*SOURCE PASSAGE*.

begin

Ensure that the user account which will be used to enable and configure the OneFS firewall belongs to a role with the ‘ISI_PRIV_FIREWALL’ write privilege.

Activate Firewall

As mentioned previously, the OneFS firewall can be either ‘enabled’ or ‘disabled’, with the latter as the default state. The following CLI syntax will display the firewall’s global status – in this case ‘disabled’ (the default):

# isi network firewall settings view

Enabled: False

Firewall activation can be easily performed from the CLI as follows:

# isi network firewall settings modify --enabled true

# isi network firewall settings view

Enabled: True

Or from the WebUI under Cluster management > Firewall Configuration > Settings:

Note that the firewall is automatically enabled when STIG Hardening applied to a cluster.

end

*INFORMATION SHOWN*.
begin

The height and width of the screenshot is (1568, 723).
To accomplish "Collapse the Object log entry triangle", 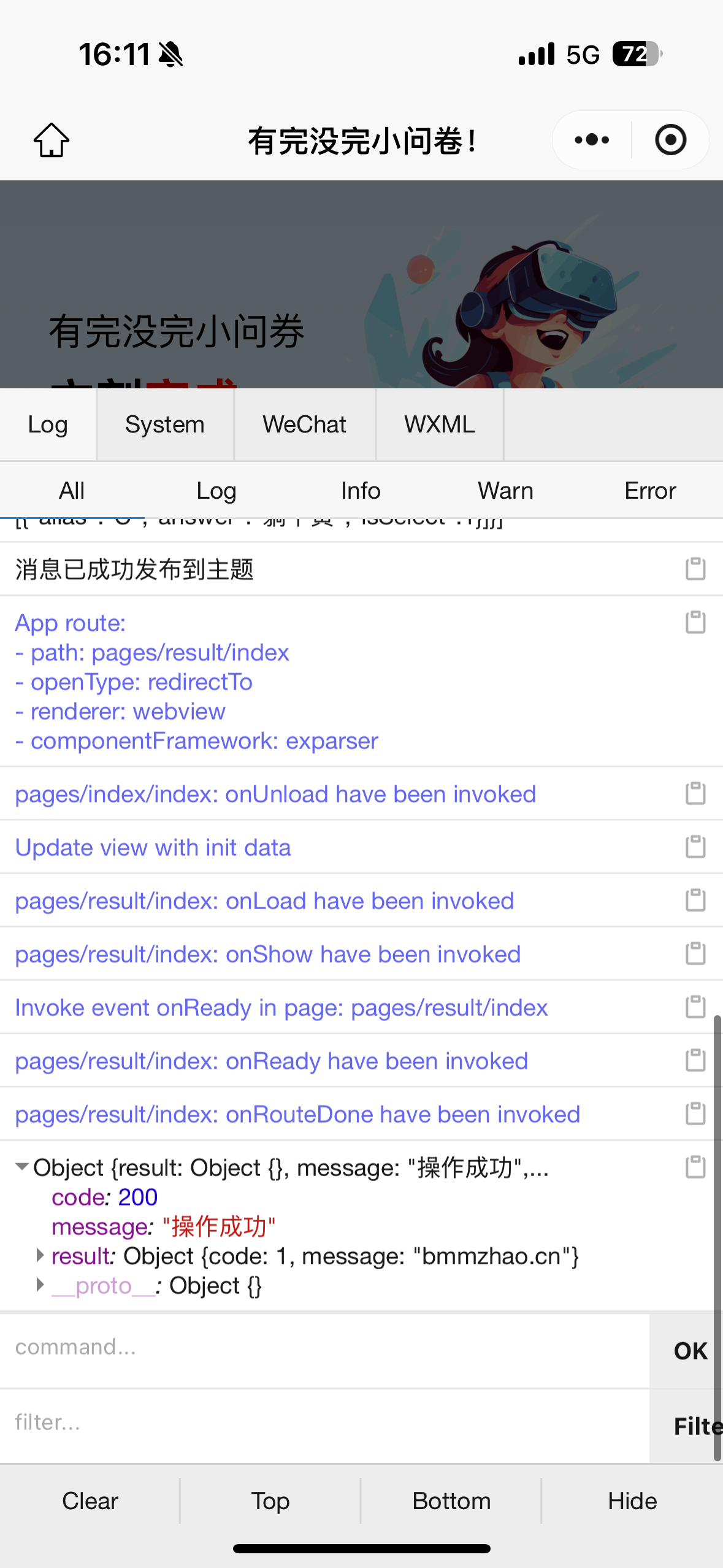I will tap(22, 1167).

end

*STATED TASK 1*. In the OneFS firewall passage, what is the firewall's default state?
*STATED TASK 2*. Reproduce the OneFS firewall passage word for word, beginning at the words "Ensure that the" and stopping after "the ‘ISI_PRIV_FIREWALL’ write privilege.".

*WRITTEN RESPONSE 1*. Disabled.

*WRITTEN RESPONSE 2*.
Ensure that the user account which will be used to enable and configure the OneFS firewall belongs to a role with the ‘ISI_PRIV_FIREWALL’ write privilege.